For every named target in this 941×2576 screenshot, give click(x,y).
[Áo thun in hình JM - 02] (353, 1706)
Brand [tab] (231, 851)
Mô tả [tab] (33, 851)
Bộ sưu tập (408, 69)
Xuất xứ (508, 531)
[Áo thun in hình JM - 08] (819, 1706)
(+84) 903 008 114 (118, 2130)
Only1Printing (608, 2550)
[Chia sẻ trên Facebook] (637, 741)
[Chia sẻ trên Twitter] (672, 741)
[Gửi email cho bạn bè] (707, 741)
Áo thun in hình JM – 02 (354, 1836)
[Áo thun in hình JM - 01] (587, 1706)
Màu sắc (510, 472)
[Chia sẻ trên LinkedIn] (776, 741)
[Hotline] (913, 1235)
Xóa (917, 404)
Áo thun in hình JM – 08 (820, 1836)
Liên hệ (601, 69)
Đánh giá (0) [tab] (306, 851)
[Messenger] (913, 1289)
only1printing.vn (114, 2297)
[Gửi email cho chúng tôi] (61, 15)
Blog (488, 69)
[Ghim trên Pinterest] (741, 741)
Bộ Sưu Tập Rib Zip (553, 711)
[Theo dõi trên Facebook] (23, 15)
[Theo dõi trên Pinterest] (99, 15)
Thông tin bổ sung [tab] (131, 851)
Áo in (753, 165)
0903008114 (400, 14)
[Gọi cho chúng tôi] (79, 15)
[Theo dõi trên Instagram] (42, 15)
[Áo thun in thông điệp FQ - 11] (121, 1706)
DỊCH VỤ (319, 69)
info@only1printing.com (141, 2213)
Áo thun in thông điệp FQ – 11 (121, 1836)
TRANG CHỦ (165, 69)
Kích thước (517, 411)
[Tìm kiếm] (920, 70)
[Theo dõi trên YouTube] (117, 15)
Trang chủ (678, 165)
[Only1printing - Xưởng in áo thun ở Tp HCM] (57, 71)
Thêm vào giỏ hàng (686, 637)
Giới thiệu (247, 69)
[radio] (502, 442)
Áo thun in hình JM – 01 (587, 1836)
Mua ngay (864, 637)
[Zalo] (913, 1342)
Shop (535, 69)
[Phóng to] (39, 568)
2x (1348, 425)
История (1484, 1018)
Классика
____
Repeat, word for word, the lines above between the line holding "Bộ Sưu Tập Rib Zip (553, 711)" and the line holding "[Theo dõi trên Instagram] (42, 15)", inclusive; omit everything else.

Bộ Sưu Tập Rib Zip (553, 711)
[Theo dõi trên Facebook] (23, 15)
[Theo dõi trên Pinterest] (99, 15)
Thông tin bổ sung [tab] (131, 851)
Áo in (753, 165)
0903008114 (400, 14)
[Gọi cho chúng tôi] (79, 15)
[Theo dõi trên Instagram] (42, 15)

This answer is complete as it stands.